However, it did not seem to be the case. Firstly, although certain alternative subculture contents, such as pictures of Punk looking youths, dark, obscure images and words, etc could be found in the FZL2 websites, FZL was not a subculture that centered around certain types of music or dressing styles: the music they listened to could be of any genres and as popular as any Pop songs, and the youngsters in the FZL pictures dressed and posed only in order to be fashionable or cute most of the times, rather than to cling to certain alternative styles. Secondly, computer and internet technologies not only built up new media platforms and virtual social spaces for the FZL participants to express themselves and interact with each other, but also were intrinsic parts of it: a FZL participant was one who upload “FZL portraits” of oneself, which were computer-modified digital pictures, to the Internet, and one who wrote in “FZL language”, a computer-generated language, to communicate with others in the cyberspace. As is to say, FZL was not just a subculture on the Internet, but a cyber subculture in which the Internet played a pivotal role. Although FZL was not a subculture based on a spectacular kind of music or dressing style, it was just as non-normative and marginal as other subcultures. Since its emergence, adverse voices from the “cyber public” Chinese Internet users never ceased. The major representations of FZL subculture, such as the “FZL portraits” and “FZL writings” received mockeries, criticisms, and even harsh abuses on almost very websites and forums. The common Chinese netizens generally considered FZL a passive and destructive subculture that would harm the development of the youth participants and finally lead to the degradation of the Chinese civilization. An anti-FZL movement had even been waged aiming at guiding the FZL youth onto the “right track”.
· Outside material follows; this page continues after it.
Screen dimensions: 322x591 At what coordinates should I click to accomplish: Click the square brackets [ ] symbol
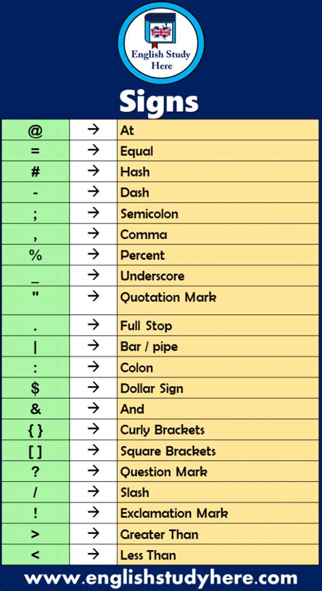point(35,451)
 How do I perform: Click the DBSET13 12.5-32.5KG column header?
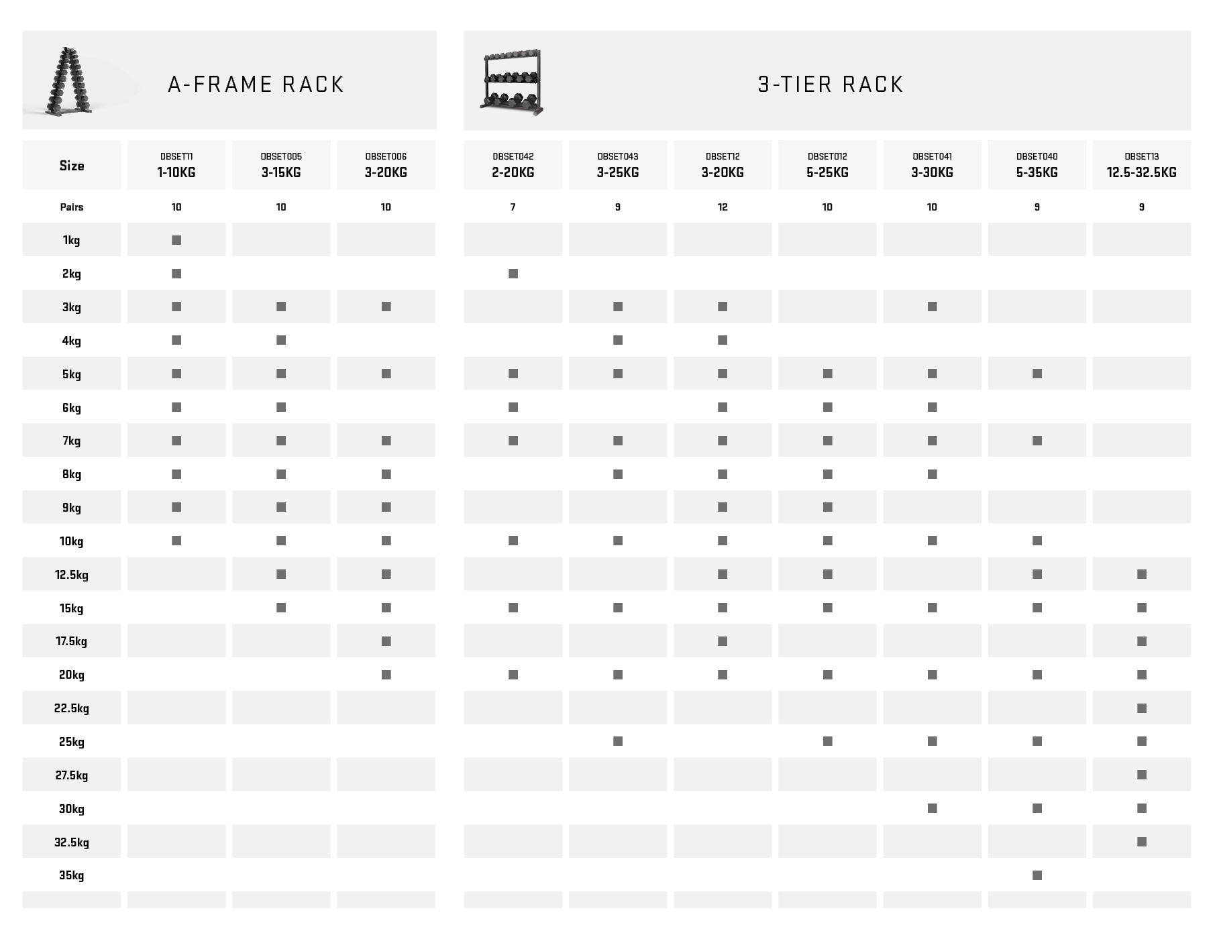coord(1141,165)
Those words remind of one sentence from Edison Chan, "Hip-hop is the life. How I wear my clothes is way more than the question itself.It is about hip-hop, even how I make love with girl is hip-hop".
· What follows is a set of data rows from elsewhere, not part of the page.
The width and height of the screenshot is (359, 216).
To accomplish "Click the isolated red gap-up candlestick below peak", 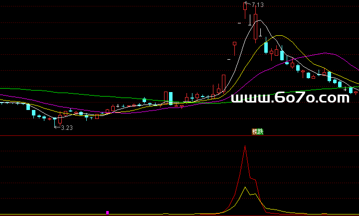I will 234,48.
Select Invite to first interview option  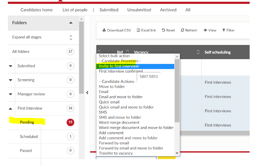coord(119,66)
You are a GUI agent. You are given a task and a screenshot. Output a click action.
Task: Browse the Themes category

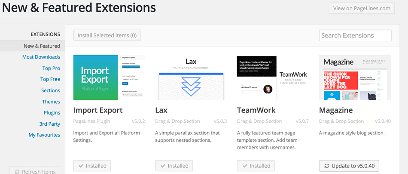(51, 102)
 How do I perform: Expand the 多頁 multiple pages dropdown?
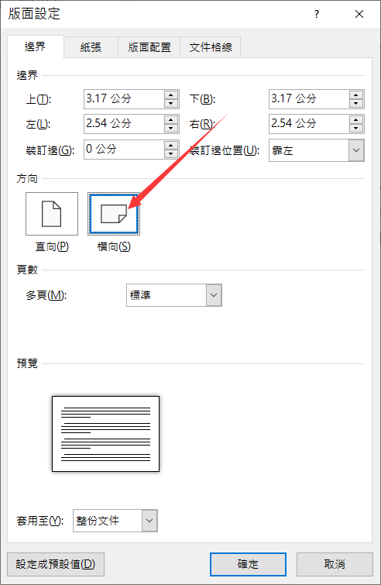click(x=214, y=295)
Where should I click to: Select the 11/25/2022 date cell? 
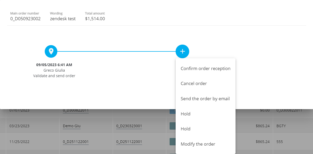pyautogui.click(x=19, y=142)
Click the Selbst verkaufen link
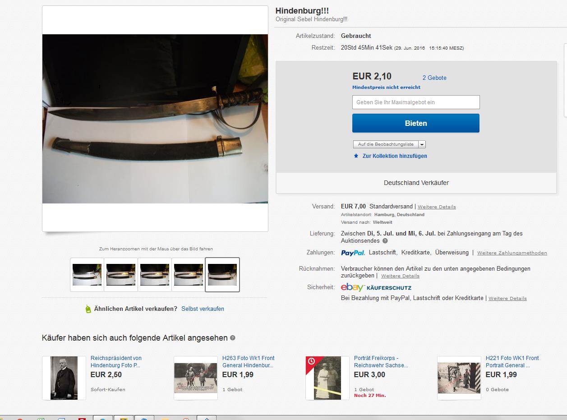This screenshot has height=420, width=567. tap(203, 309)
See nowadays, fakers and liars have become celebrities and earn a lot from their musics. The underground comes onto stages. Hip-hop is much more easily accepted by people than FZL. So FZL should treated and accepted as a culture? but it is water itself, hapless, formless. We SURVIVE that period. I am not showcasing trophies, but these of my rebellious years as a juvenile are exciting, like playing the run-and-find game with my parents.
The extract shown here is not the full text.